Instructions for the task>
Return every line from the listing where the word "computer" occurs.

= = =

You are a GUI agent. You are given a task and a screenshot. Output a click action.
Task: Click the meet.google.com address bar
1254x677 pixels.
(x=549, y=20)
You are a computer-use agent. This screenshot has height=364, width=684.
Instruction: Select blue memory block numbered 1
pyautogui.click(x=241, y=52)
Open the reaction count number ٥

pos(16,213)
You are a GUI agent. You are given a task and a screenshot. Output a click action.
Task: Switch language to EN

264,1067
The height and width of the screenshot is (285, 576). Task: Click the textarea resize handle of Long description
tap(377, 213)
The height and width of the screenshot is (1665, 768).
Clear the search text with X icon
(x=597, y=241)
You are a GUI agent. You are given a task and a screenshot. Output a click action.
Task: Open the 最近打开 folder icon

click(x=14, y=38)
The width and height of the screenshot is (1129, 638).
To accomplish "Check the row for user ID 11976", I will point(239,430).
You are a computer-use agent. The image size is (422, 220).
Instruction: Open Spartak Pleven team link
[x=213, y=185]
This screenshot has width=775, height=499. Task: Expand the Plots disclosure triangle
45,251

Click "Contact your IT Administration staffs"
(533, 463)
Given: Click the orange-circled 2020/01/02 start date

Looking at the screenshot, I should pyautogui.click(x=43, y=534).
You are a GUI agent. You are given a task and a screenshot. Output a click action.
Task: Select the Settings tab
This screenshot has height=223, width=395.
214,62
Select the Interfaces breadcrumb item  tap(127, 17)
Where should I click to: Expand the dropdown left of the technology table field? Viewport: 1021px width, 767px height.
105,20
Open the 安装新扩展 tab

= = =

Problem solution>
You are a computer-use agent. This screenshot has height=364, width=684.
You are a computer-use agent. The image size is (422, 220).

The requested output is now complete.